Difícil destacar um ou dois poemas neste livro. É um conjunto de alto calibre poético e ponto final. Algo que nos impede de experimentar uma única leitura. Posso até afirmar que alguns poemas desvendam não a poeta, mas o leitor ou leitora. O que se lê nos versos de Eugênia nos desafia. “O incompleto, o gesto em construção, o precário coração são temas vigentes e perpassam os muitos poemas do livro (…)”, escreve com muita propriedade o editor e poeta André Ricardo Aguiar na quarta capa.
O livro é inteiro e intenso. Destaco aqui apenas alguns poemas. Como “Lábil”, na página 31: “Tão ágil/ quanto frágil/ minha sombra/ sem mim.” É das vezes em que a busca pela metáfora é a razão do poema. O infinito e o abstrato habitando o indefinido. Tal como a vida se apresenta com seus anarco-íris e suas ausências de cores. Poemas que provocam na medida em que a leitura se transforma num mergulho imponderadamente feliz. “Como uma quilha cortando as ondas”, diria Maiakovski.

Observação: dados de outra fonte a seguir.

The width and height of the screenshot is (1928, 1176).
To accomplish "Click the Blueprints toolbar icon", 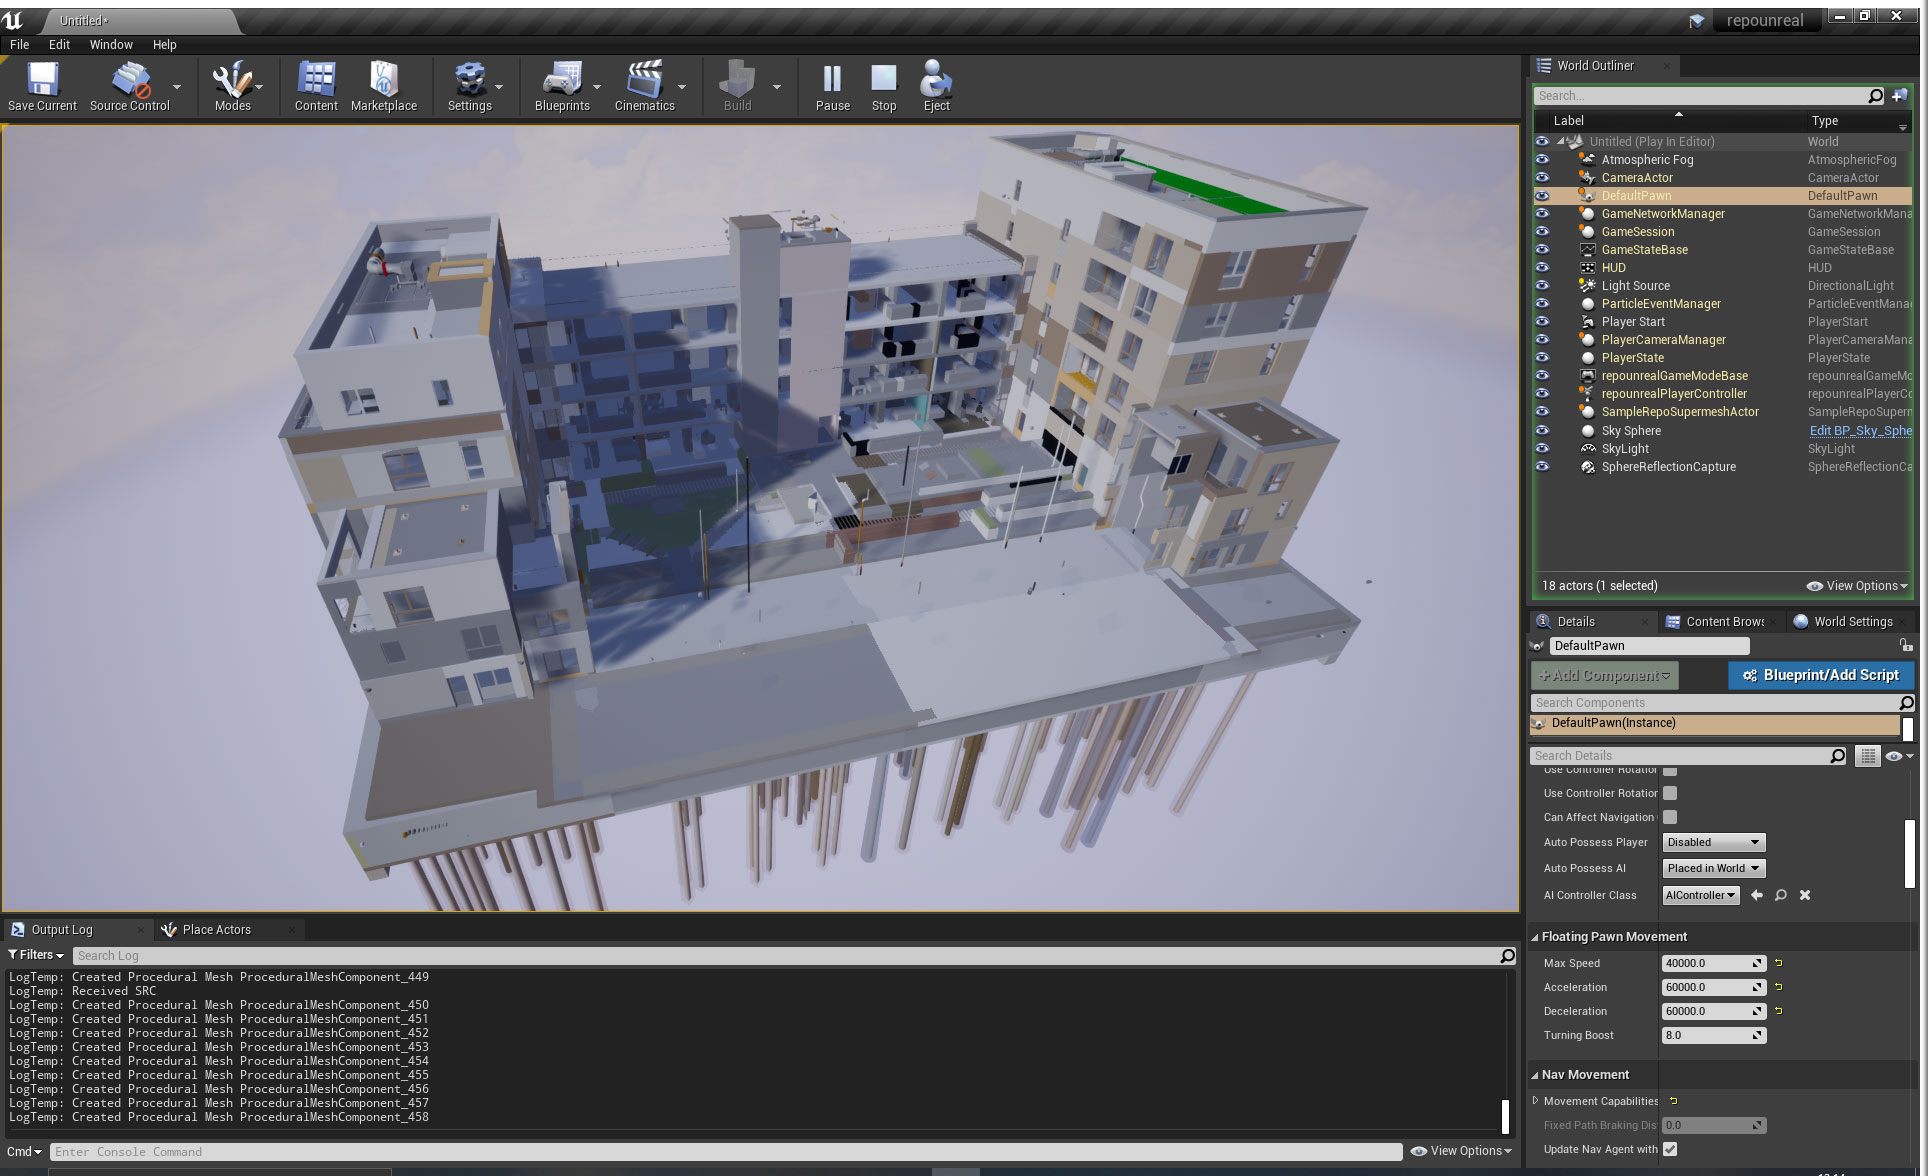I will pos(560,83).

Questões sociais e até políticas, também vestem a Carapuça. Como no poema “T’eco”, nas páginas 28 e 29. Poema dedicado para um menino assassinado no Rio. Uma tristeza tão amplamente compartilhada pelo povo brasileiro. Tudo revestido de supressões. A falta do Estado. A falência do Amor. A ausência de perspectiva que tanto empalidece as cidades. “Som de asa quebrada/ cai outra asa/ cai o silêncio também”. Nesses três primeiros versos o estampido taciturno diante da naturalização midiática das tragédias.

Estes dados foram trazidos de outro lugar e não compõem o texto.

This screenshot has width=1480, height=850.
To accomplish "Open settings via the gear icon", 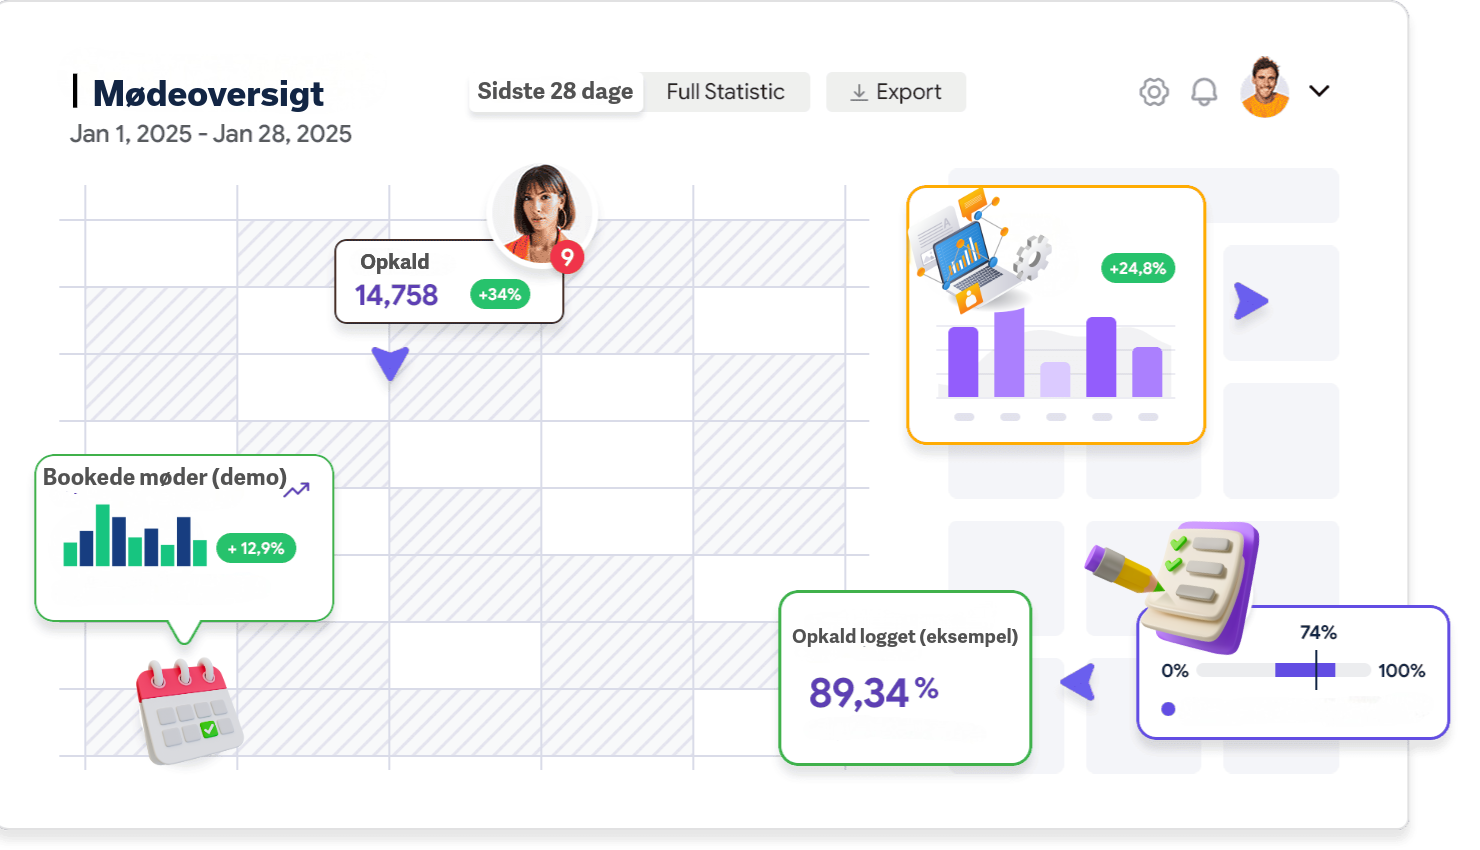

Sergio Buarque de Holanda, no ensaio “Poesia e Crítica, diz que (…) “O subconsciente gera a poesia como o oceano gera as ondas, naturalmente e sem esforço.” Assim é a poesia de Eugênia Correia. Cujo lirismo reveste-se com a naturalidade de quem mergulha sem (ou com) medo nos próprios abismos. Desdobrando as ondas nas suas profundidades oceânicas. É exatamente nesta incerteza que mora a boa poesia. Ela nos escreve enquanto pensamos tê-la escrito.

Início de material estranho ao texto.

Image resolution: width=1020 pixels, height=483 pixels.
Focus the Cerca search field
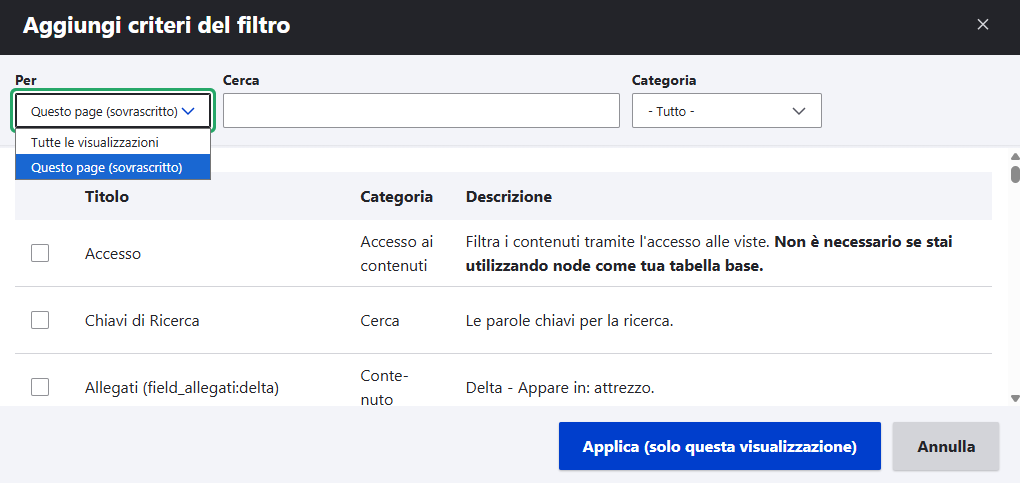click(x=421, y=111)

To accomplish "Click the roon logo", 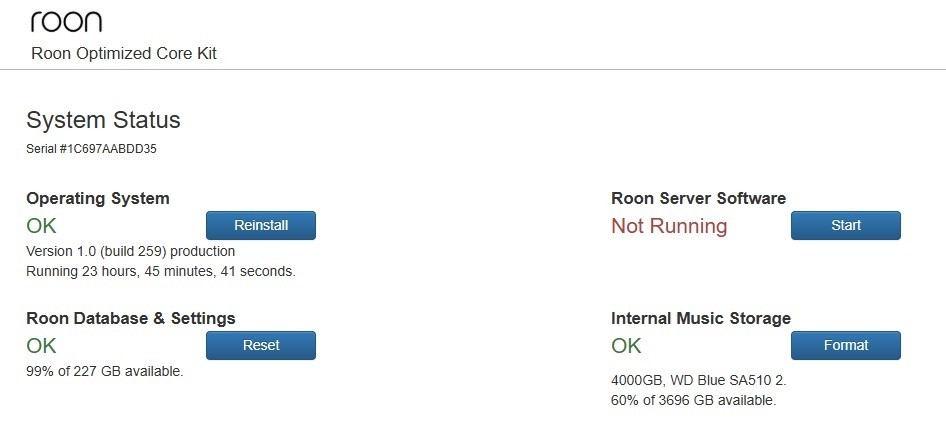I will (x=66, y=21).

Ao vestir a “Carapuça” Eugênia nos diz que não há certeza alguma. Nada é estático. Nem na rocha vulcânica que reduz o tempo aos fragmentos de um calendário. Na aparência quietude-pedra, milhões de átomos em velocidade. Eis um livro que traz para a poesia contemporânea brasileira o rugir dos nossos estranhamentos. Nada é assim tão novo. As imagens que Eugênia trabalhou nas artes plásticas já eram poemas. As amplitudes turbulentas de uma vida mergulhada nas argúcias e fissuras da condição humana. Assim, ela estreia na poesia com a maturidade de uma juventude planejada para resistir.
Lau Siqueira
Gaúcho de Jaguarão, mora em João Pessoa desde os anos 1980. Escritor, poeta e cronista, tem diversos livros publicados, participou de antologias e coletâneas. Ex-secretário Estadual de Cultura da Paraíba.